Large-volume tissue ablation with radio frequency by using a clustered, internally cooled electrode technique: laboratory and clinical experience in liver metastases.

Abstract
To evaluate whether coagulation necrosis achievable with radio-frequency (RF) ablation can be increased by using a cluster of closely spaced electrodes. RF was applied to ex vivo liver (n = 68), in vivo liver (n = 12), and in vivo muscle (n = 15) by using a cluster array of three separate internally cooled electrodes spaced 0.5 cm apart. The diameter of coagulation necrosis achieved with optimal RF deposition (1,400-2,150 peak mA) for 5-60 minutes of RF application was determined for electrode tip lengths of 1.5-3.0 cm and compared with that obtained by using a single electrode and otherwise similar technique. Ten patients with solitary intrahepatic colorectal metastases were also treated by using cluster electrode RF ablation.
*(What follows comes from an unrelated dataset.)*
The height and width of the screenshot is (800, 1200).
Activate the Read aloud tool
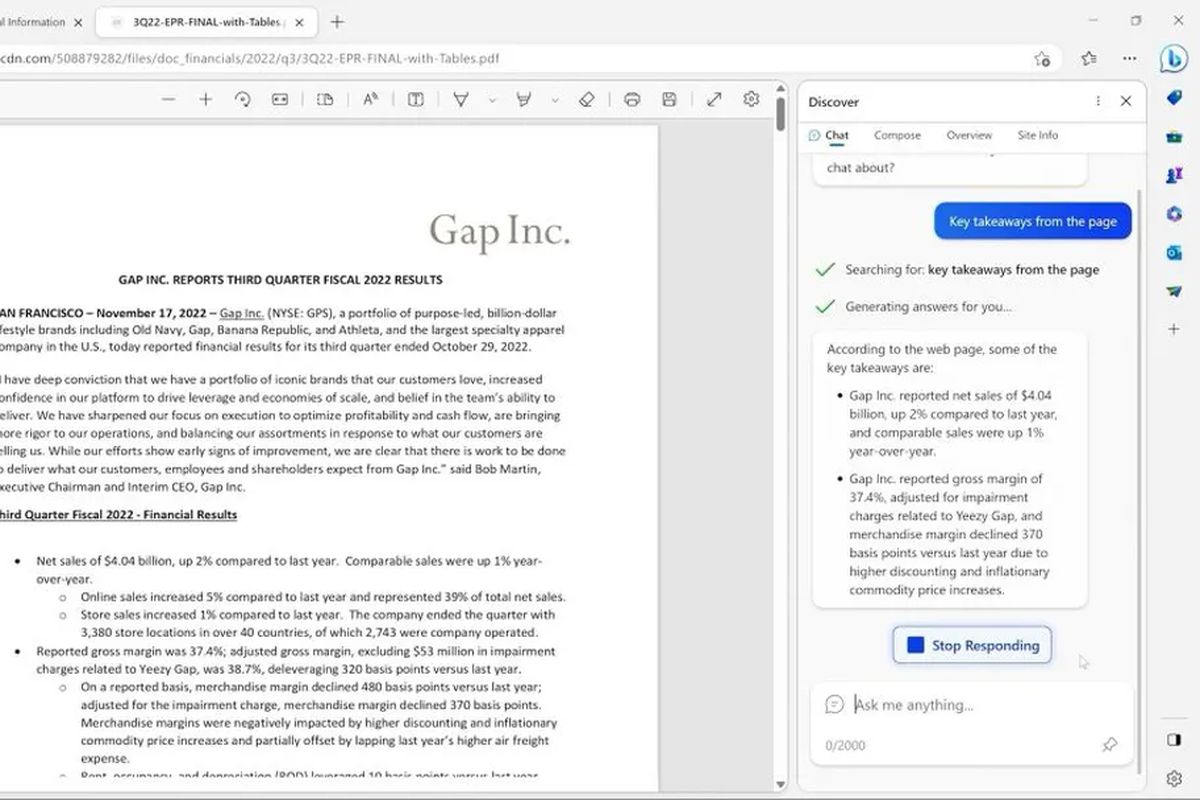pyautogui.click(x=370, y=99)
In ex vivo liver, simultaneous RF application to electrode clusters for 15, 30, and 45 minutes produced 4.7 cm +/- 0.1, 6.2 cm +/- 0.1, and 7.0 cm +/- 0.2 of coagulation necrosis, respectively. In in vivo liver and muscle, RF applied to electrode clusters for 12 minutes yielded 3.1 cm +/- 0.2 and 7.6 cm +/- 0.4 of coagulation, respectively. RF application to a single electrode produced maximal coagulation of 2.9 cm in ex vivo liver, 1.8 cm in in vivo liver, and 4.3 cm in muscle (P < .01, all tissues). In colorectal metastases, a single 12-15-minute application of RF to an electrode cluster induced 4.5-7.0 cm of coagulation necrosis. Simultaneous RF application to a cluster of three closely spaced internally cooled electrodes enables a larger volume of coagulation in ex vivo liver, in vivo tissues, and hepatic colorectal metastases than previously reported.